Why?' he asked quietly. 'What's the matter, Clea?'

Clea sighed, and dropped down in the chair Mandy usually used. 'I want to give notice to leave,' she informed him heavily. Joe's fair brows rose. 'Without telling Max?' Clea closed her eyes, nodding and swallowing at the same time. Her hair fell around her as a black backcloth to her incredible beauty. It wasn't just the perfect balance of her features that made her stand out as something very special, there was something almost sybaritic about her; her eyes reflected a cool serenity, but couldn't quite mask the innate sensuality of her nature, her mouth was too generous—too pleasurably inviting for a man to believe the impression of inner reserve she liked to portray. Those long, thick black lashes did a lot to hide the real Clea right now, and her mouth was being held in tight control, her skin paler than it usually was. The black tailored suit she was wearing seemed symbolic, somehow. She was tall and slim, but the feminine curves were all there in abundance; full high breasts and a narrow waist, hips which curved deliciously, a stomach which was flat and firm. Clea had legs that any model would envy. But that cloud of blue-black hair, combined with an ivory smooth complexion and the biggest pair of pansy eyes ever seen, made Clea look, in every way, an exotic creature.
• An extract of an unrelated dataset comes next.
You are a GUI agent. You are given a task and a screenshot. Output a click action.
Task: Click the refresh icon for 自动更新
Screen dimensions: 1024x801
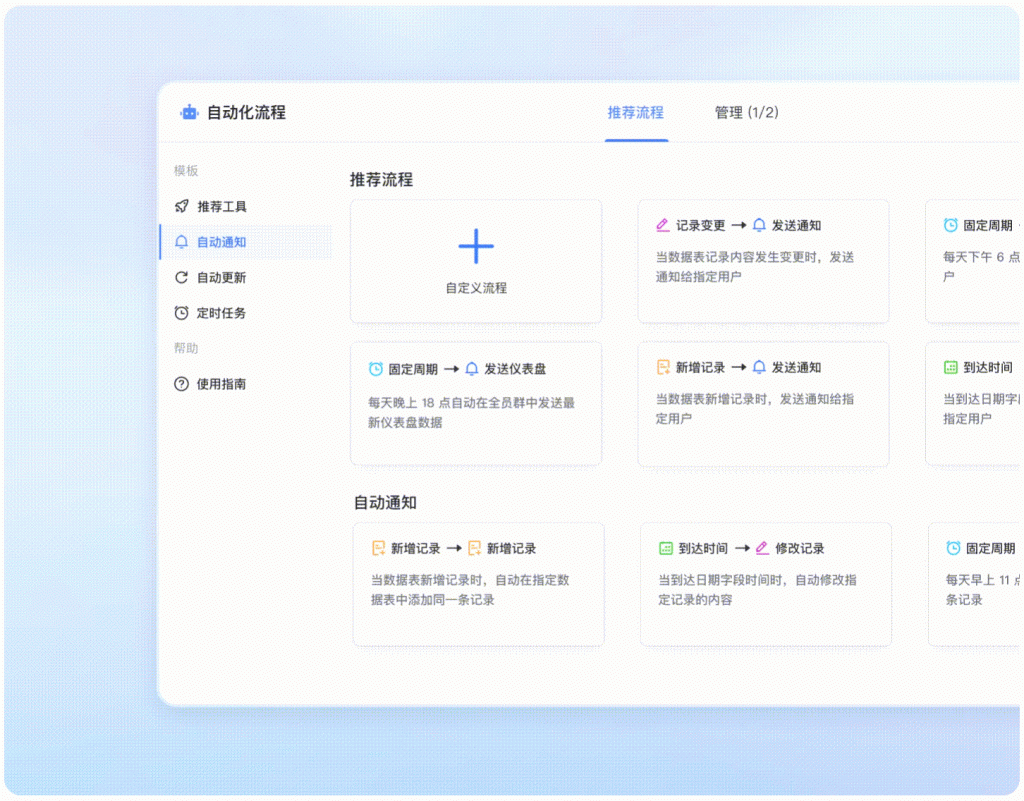click(181, 278)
'Joe ... ' She said his name on a husky sigh that stirred even his very married loins, and he smiled inwardly at himself for it. 'Will you let me work just a week's notice—and not tell Max that I'm leaving?'

Her eyes anxiously appealed. His were narrowed and assessing.

He lifted an elbow on to the arm of his chair, his fingers playing absently with his clean jaw. When she had come in here, asking him if she could speak to him, he'd been alerted to something serious. But this?

He shook his blond head thoughtfully.

'I think you'd better explain
why
you want such a quick release from your contract before I comment.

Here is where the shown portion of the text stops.